Outre la confession à haute voix, pour laquelle on réserve toutes les fautes un peu graves, elles ont pour les fautes vénielles ce qu’elles appellent la coulpe. Faire sa coulpe, c’est se prosterner à plat ventre durant l’office devant la prieure jusqu’à ce que celle-ci, qu’on ne nomme jamais autrement que notre mère, avertisse la patiente par un petit coup frappé sur le bois de sa stalle qu’elle peut se relever. On fait sa coulpe pour très peu de chose. Un verre cassé, un voile déchiré, un retard involontaire de quelques secondes à un office, une fausse note à l’église, etc., cela suffit, on fait sa coulpe. La coulpe est toute spontanée ; c’est la coupable elle-même (ce mot est ici étymologiquement à sa place) qui se juge et qui se l’inflige. Les jours de fêtes et les dimanches il y a quatre mères chantres qui psalmodient les offices devant un grand lutrin à quatre pupitres. Un jour une mère chantre entonna un psaume qui commençait par Ecce, et, au lieu de Ecce, dit à haute voix ces trois notes : ut, si, sol, elle subit pour cette distraction une coulpe qui dura tout l’office. Ce qui rendait la faute énorme, c’est que le chapitre avait ri.

Lorsqu’une religieuse est appelée au parloir, fût-ce la prieure, elle baisse son voile de façon, l’on s’en souvient, à ne laisser voir que sa bouche.
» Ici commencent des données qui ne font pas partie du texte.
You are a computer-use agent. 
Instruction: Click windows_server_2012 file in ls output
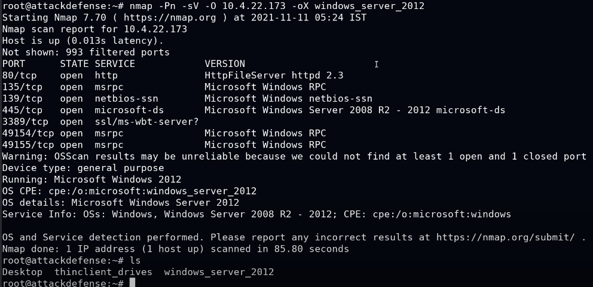[x=219, y=271]
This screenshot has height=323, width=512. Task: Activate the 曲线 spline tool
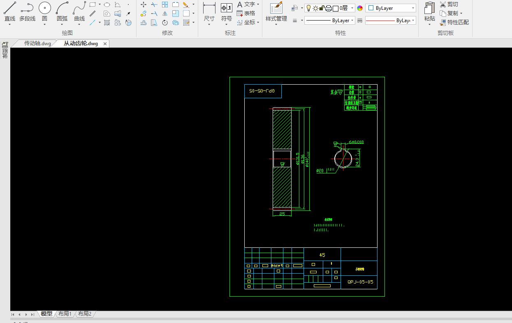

La prieure seule peut communiquer avec des étrangers. Les autres ne peuvent voir que leur famille étroite, et très rarement. Si par hasard une personne du dehors se présente pour voir une religieuse qu’elle a connue ou aimée dans le monde, il faut toute une négociation. Si c’est une femme, l’autorisation peut être quelquefois accordée ; la religieuse vient et on lui parle à travers les volets, lesquels ne s’ouvrent que pour une mère ou une sœur. Il va sans dire que la permission est toujours refusée aux hommes.

Telle est la règle de saint-Benoît, aggravée par Martin Verga.

Ces religieuses ne sont point gaies, roses et fraîches comme le sont souvent les filles des autres ordres. Elles sont pâles et graves. De 1825 à 1830 trois sont devenues folles.